Record extracts —
※
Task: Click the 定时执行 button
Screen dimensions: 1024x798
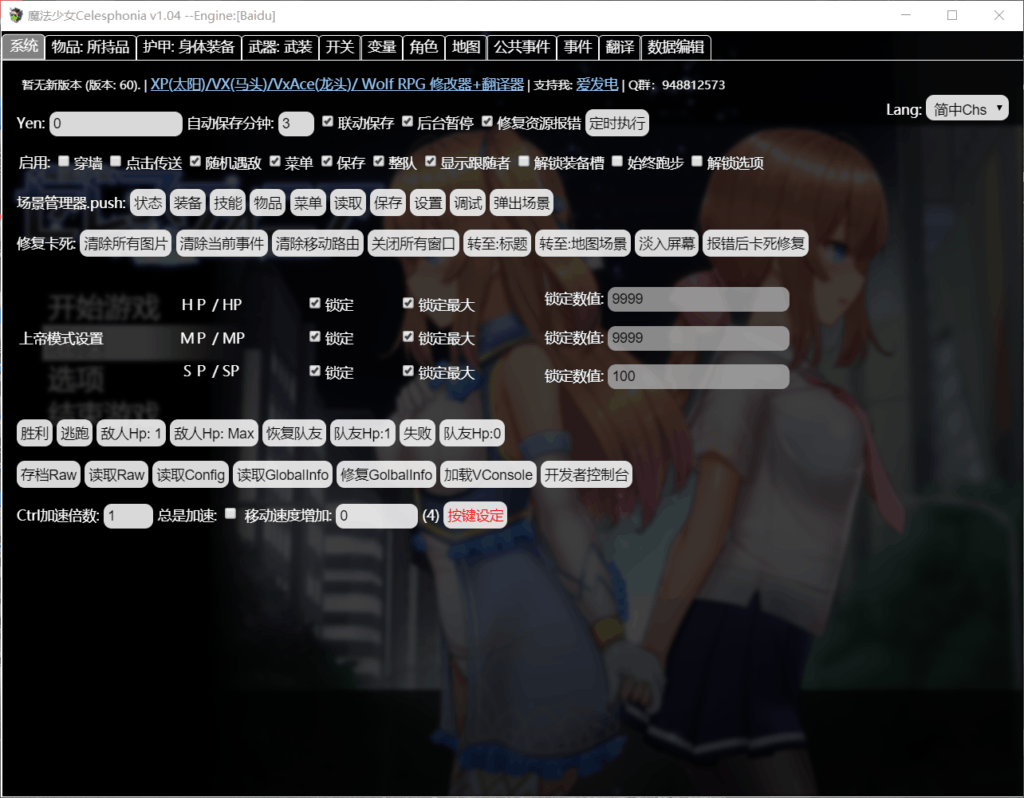Action: [617, 123]
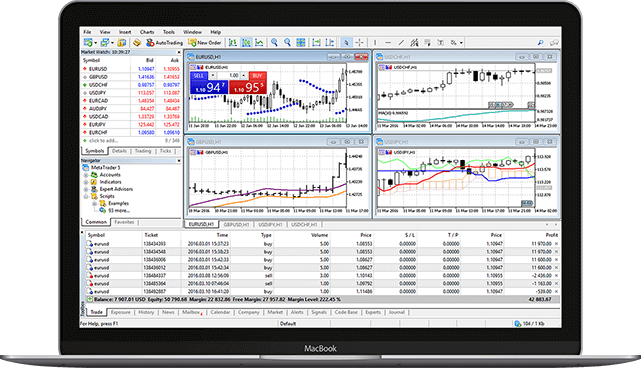The height and width of the screenshot is (368, 641).
Task: Expand the Expert Advisors tree node
Action: click(x=86, y=189)
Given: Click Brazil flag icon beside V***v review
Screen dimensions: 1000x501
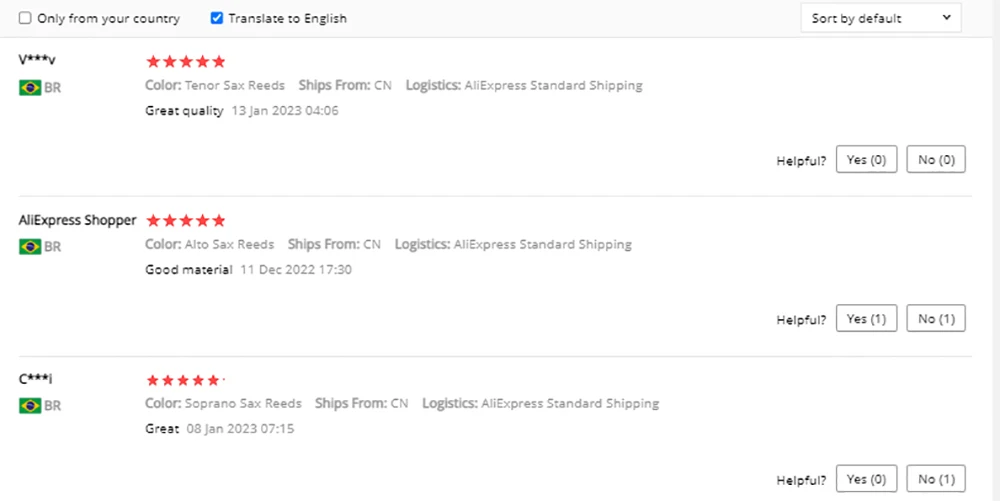Looking at the screenshot, I should coord(30,88).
※
Exercise aim —
The expected output is an exact copy of the lines from the one with "Given: Click Brazil" to the final line of the entries above, pictures excepted; please include both ends.

Answer to this problem —
Given: Click Brazil flag icon beside V***v review
Screen dimensions: 1000x501
Looking at the screenshot, I should coord(30,88).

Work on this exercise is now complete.